Should let be generalized?

I came across this paper proposing that Let Should Not Be Generalized (TLDI 2010, Vytiniotis, Peyton Jones, and Schrijvers).

While generalisation for local let bindings is straightforward in Hindley-Milner, we show that it becomes much more complicated in more sophisticated type systems. The extensions we have in mind include functional dependencies, GADTs, units of measure, and type functions. The only technically straightforward way to combine these developments with let-generalisation has unpalatable practical consequences, that appear to be unavoidable.

I'm actually fairly convinced by this. Among other things, it provides a fairly clear path to eliminating the monomorphism restriction:

Our [] proposal completely subsumes the [Haskell monomorphism restriction] for local let bindings, so the MR would then only apply to top-level bindings. In that case the arguments for its abolition, or for generating a warning rather than rejecting the program, would become very strong. A nasty wart would thereby be removed from the face of Haskell.

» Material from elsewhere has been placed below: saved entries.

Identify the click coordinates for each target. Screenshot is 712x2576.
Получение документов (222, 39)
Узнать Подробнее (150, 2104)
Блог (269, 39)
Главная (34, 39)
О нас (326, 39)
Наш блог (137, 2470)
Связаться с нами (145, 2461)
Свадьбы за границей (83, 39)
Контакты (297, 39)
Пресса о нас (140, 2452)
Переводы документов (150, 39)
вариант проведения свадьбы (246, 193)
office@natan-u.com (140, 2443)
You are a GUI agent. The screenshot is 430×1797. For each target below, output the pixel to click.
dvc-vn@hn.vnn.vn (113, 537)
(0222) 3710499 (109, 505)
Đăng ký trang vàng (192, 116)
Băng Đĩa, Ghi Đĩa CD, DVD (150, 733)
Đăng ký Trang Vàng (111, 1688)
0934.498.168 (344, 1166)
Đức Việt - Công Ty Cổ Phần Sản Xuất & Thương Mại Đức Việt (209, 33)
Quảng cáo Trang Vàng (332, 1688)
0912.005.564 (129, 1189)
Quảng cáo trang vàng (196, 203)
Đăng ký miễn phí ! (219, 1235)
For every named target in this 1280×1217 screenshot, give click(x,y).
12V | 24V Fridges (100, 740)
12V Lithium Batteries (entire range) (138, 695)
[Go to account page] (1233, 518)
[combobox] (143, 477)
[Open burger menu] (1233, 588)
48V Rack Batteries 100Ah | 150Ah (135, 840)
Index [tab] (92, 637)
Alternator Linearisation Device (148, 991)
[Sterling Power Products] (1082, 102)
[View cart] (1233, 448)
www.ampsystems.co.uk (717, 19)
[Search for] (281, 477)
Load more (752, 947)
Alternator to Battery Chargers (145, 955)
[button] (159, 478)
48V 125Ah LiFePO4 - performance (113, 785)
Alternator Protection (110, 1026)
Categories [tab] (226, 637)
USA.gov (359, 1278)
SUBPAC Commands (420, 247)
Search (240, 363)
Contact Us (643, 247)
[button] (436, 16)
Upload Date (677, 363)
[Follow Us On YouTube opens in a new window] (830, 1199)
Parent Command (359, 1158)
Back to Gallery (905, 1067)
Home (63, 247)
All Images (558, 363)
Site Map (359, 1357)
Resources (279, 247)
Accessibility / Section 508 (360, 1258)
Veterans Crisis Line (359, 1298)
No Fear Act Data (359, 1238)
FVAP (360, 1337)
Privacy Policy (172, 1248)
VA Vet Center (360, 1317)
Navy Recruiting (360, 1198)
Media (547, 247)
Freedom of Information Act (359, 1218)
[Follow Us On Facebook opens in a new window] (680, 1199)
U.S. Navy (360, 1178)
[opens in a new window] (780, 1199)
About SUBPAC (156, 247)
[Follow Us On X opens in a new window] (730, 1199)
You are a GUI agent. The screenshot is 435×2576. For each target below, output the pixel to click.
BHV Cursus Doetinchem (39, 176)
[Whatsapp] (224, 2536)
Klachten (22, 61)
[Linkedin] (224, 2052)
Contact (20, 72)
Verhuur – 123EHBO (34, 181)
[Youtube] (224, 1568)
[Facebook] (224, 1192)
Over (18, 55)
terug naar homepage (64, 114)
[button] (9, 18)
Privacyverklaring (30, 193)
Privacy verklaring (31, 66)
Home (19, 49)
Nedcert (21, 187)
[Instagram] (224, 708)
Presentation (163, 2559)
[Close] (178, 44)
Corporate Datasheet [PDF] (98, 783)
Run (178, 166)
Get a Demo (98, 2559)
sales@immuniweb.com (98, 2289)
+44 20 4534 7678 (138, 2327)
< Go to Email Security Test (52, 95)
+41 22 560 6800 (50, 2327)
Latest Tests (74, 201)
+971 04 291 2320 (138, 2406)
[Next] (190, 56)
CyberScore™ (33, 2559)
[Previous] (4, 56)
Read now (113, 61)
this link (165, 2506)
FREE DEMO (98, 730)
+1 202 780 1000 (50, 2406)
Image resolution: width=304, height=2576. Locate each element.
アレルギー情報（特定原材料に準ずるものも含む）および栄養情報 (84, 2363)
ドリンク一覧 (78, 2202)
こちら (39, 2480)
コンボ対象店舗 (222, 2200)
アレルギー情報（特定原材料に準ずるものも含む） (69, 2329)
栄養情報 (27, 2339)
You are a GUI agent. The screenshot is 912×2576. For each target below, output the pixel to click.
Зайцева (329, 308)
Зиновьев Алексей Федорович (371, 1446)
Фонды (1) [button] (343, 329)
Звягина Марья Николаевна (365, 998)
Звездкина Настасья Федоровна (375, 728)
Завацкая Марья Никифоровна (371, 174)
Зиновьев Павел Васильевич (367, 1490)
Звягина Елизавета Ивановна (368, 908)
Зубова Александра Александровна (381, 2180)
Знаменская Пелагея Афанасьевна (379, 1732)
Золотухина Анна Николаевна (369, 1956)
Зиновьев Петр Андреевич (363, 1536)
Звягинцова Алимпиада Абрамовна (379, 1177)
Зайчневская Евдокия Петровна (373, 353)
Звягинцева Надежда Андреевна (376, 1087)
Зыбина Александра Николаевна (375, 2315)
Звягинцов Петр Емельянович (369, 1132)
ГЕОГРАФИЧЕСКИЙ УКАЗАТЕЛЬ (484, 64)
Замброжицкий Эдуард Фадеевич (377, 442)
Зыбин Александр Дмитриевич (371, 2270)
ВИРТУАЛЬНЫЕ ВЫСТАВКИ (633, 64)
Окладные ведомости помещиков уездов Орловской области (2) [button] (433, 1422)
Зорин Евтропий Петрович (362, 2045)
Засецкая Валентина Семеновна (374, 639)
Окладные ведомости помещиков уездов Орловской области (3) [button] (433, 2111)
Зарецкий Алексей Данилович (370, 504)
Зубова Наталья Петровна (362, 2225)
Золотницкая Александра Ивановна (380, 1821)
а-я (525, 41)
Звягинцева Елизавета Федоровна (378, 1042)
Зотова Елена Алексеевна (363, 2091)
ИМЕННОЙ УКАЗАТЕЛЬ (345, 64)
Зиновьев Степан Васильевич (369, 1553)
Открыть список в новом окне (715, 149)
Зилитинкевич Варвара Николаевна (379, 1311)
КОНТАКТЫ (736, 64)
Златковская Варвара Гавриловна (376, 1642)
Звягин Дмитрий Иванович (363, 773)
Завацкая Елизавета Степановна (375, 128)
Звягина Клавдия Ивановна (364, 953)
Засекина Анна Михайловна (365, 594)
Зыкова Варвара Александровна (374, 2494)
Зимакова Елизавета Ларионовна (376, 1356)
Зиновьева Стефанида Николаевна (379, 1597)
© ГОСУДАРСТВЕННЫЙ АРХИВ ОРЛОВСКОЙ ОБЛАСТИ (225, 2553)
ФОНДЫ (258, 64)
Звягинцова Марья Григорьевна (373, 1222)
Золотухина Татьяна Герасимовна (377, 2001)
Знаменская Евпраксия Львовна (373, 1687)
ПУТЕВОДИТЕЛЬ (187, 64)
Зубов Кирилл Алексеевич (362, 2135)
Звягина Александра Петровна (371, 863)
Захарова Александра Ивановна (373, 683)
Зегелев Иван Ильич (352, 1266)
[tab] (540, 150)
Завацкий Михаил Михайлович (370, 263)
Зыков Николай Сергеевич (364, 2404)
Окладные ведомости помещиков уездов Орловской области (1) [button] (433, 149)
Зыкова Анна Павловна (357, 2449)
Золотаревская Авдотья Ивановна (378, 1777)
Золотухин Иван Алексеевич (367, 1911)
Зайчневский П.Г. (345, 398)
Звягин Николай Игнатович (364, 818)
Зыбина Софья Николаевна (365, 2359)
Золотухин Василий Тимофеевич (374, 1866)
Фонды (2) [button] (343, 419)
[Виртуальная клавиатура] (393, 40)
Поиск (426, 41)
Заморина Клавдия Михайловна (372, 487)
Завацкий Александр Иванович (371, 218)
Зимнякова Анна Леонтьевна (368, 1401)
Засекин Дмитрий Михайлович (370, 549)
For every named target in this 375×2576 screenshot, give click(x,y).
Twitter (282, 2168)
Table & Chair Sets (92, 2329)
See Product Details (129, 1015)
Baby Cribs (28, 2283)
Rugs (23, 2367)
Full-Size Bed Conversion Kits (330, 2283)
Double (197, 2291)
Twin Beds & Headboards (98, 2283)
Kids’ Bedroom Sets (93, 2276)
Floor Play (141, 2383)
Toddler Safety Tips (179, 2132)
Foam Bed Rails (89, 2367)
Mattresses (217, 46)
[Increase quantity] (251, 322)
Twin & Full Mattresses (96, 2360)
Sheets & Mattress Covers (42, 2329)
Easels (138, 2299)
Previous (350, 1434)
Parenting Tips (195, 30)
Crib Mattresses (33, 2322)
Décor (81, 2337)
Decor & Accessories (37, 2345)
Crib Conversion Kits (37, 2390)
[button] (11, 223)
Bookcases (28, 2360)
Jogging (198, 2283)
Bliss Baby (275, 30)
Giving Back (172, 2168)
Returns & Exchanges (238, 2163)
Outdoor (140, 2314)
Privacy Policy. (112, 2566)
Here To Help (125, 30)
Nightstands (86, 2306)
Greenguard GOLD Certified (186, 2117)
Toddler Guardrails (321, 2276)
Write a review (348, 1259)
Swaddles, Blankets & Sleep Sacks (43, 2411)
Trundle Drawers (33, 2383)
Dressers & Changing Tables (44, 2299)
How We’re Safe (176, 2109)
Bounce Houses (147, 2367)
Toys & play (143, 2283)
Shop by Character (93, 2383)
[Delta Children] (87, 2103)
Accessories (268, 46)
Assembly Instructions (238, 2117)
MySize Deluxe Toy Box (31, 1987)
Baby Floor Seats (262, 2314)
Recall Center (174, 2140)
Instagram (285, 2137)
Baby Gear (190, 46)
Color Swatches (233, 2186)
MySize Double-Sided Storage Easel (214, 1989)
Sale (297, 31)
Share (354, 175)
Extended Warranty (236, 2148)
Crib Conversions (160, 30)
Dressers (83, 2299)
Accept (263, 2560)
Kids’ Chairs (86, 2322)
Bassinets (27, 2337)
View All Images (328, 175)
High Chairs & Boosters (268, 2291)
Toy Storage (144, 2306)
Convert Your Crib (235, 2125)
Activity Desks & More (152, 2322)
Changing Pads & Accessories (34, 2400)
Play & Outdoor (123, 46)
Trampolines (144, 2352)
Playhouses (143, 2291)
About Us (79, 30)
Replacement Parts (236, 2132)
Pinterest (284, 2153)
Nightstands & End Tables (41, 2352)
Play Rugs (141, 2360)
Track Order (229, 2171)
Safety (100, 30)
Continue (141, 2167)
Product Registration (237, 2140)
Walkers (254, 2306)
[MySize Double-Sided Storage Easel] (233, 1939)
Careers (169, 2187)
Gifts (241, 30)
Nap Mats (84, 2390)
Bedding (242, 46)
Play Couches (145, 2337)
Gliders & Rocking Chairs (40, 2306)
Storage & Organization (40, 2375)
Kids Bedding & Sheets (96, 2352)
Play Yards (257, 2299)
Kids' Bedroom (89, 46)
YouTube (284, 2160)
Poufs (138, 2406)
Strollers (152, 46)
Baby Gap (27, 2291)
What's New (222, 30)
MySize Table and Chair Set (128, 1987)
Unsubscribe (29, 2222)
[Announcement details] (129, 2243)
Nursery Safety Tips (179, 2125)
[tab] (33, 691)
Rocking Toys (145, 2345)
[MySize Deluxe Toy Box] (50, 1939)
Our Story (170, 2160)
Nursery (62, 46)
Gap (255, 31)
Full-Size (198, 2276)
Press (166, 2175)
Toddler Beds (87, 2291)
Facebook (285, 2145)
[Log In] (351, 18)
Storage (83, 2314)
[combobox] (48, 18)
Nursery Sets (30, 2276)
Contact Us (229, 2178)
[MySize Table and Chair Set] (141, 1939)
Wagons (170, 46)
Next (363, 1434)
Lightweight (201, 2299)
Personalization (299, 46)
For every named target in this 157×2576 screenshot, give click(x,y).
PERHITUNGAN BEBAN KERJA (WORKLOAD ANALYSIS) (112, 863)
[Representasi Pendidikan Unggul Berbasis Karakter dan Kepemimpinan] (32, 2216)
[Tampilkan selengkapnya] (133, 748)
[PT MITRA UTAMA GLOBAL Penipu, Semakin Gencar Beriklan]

Are they right? Are they wrong? Has anyone laid out the case for the defense?

Comment viewing options

Select your preferred way to display the comments and click "Save settings" to activate your changes.

Outside ACM Paywall

Same paper via Microsoft Research.

None of the above

None of the options considered in that paper seem like the right one to me. I think we want full generalization over constraints, but this example should be an error:

data S a where
    MkS :: Show a => a -> S a

fs :: a -> S a -> String -- Fixed return type error from paper
fs x y = let h z = show x -- Error: No instance for Show a
    in case y of
        MkS v -> show v ++ h ()

It's not a matter of qualifying over the constraint or not. Consider this example with multiparameter type classes:

class Foo a b where
    foo :: a -> b -> Bool

instance Foo Bool Bool where
    foo x y = (x == y)

data S a where
    MkS :: a -> S Bool

fs :: a -> S a -> Bool
fs x y = let h z = foo x z -- Warning?: No instance Foo a anything
    in case y of
        MkS v -> h v -- Error: No instance Foo a Bool

This should also be an error. The type of 'h' should be 'forall b. Foo a b => b -> Bool', but the 'a' that occurs there shouldn't ever unify to Bool when the GADT is opened. Type class selection should be about choosing the instance that best matches the local pattern seen, not about global constraint solving.

Good point

At least your first example is a very insightful point. I can't be sure about the second example, but only because I don't quite understand it.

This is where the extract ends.